The bill Delegate George C. Edwards introduced Wednesday would allow home- schooled students in Maryland to participate in public school extra-curricular activities – from drama to band to choir to cross-country – as long as their involvement doesn’t prevent public school students from taking part.
Students should be able to enjoy the extras without following the school’s curricular plans, Edwards said, adding he introduced it at the request of constituents who teach their children at home for religious reasons.
Students not enrolled in a school are currently prohibited from involvement under state law and athletic rules.
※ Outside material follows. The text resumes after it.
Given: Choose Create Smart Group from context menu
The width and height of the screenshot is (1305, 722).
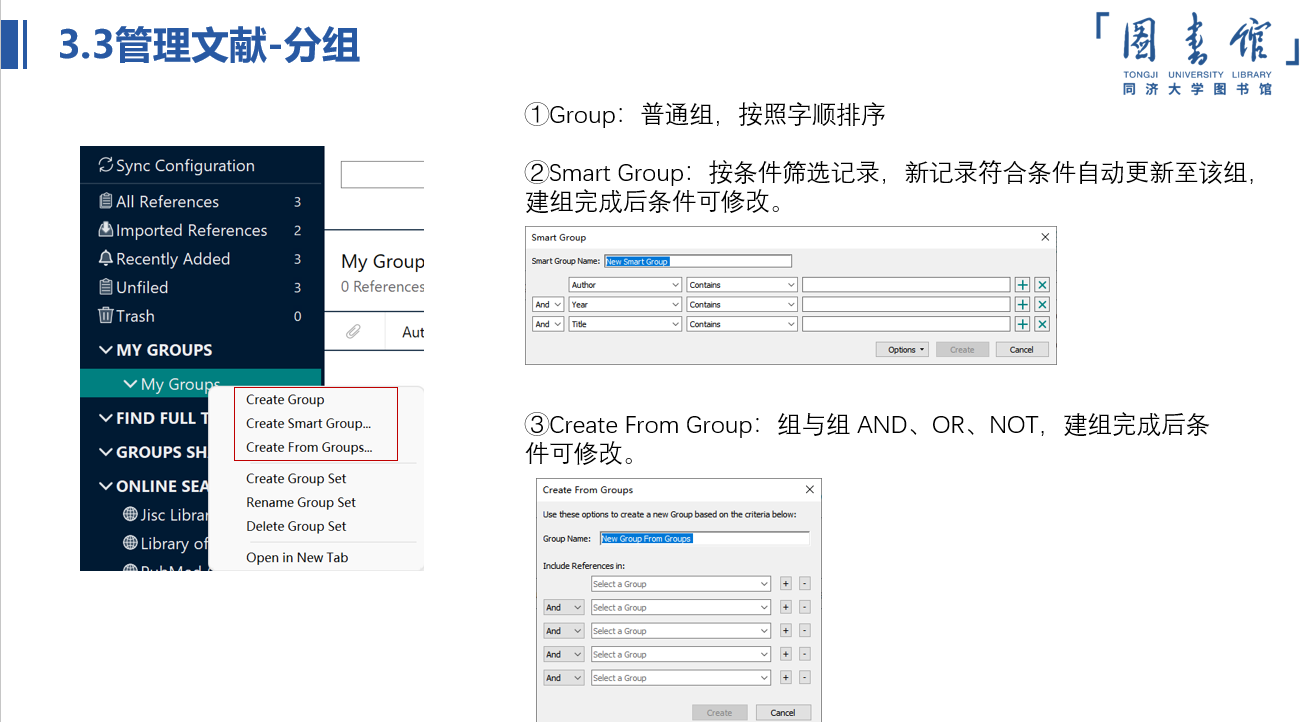Looking at the screenshot, I should (308, 423).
“That’s only sensible given the requirements for supervision and acknowledgement that the youngster is part of the school’s community,” said Brian Porter, spokesman for Montgomery County Schools.
One home schooling advocate is withholding support for the bill until his group scrutinizes its costs.
“We’re interested in any bill that would extend options to home-schooled students,” said Dave Smith, deputy director of the Maryland Association of Christian Home Educators.
However, he said, extending benefits to home-schooled students might mean the bill would also apply to private school students, a fact that could drive up costs.
“If they’re going to approve legislation that will fund 10 percent of the (student) population’s enrollment in extra-curriculars, we’ll have to see” what it’s going to take, Smith said.
One mother of seven home-schooled children in Suitland isn’t quite as reserved.
“Wow, that’s wonderful,” Wendy Magloire said.
Athletes participating in recreational leagues or county-sponsored sports can’t have the same influence with collegiate recruiters for scholarships, said Magloire, a member of Christian Home Educators. “Parents with older children will be thrilled if it succeeds.”
But one athletic director fears the bill might increase bickering over playing time.
In Howard County, where 2 percent of the students are home-schooled, sports coordinator Don Disney feared the biggest impact will be with regard to who plays and who doesn’t, even though the bill intends to give preference to the public school’s students.
“Either way, someone’s going to be disappointed,” Disney said, while the teams won’t improve.
“As to whether we’ll have more teams in the Top-10, I see no impact whatsoever,” he said, if it passes.
The bill has been assigned to the Ways and Means Committee and no hearing has yet been set.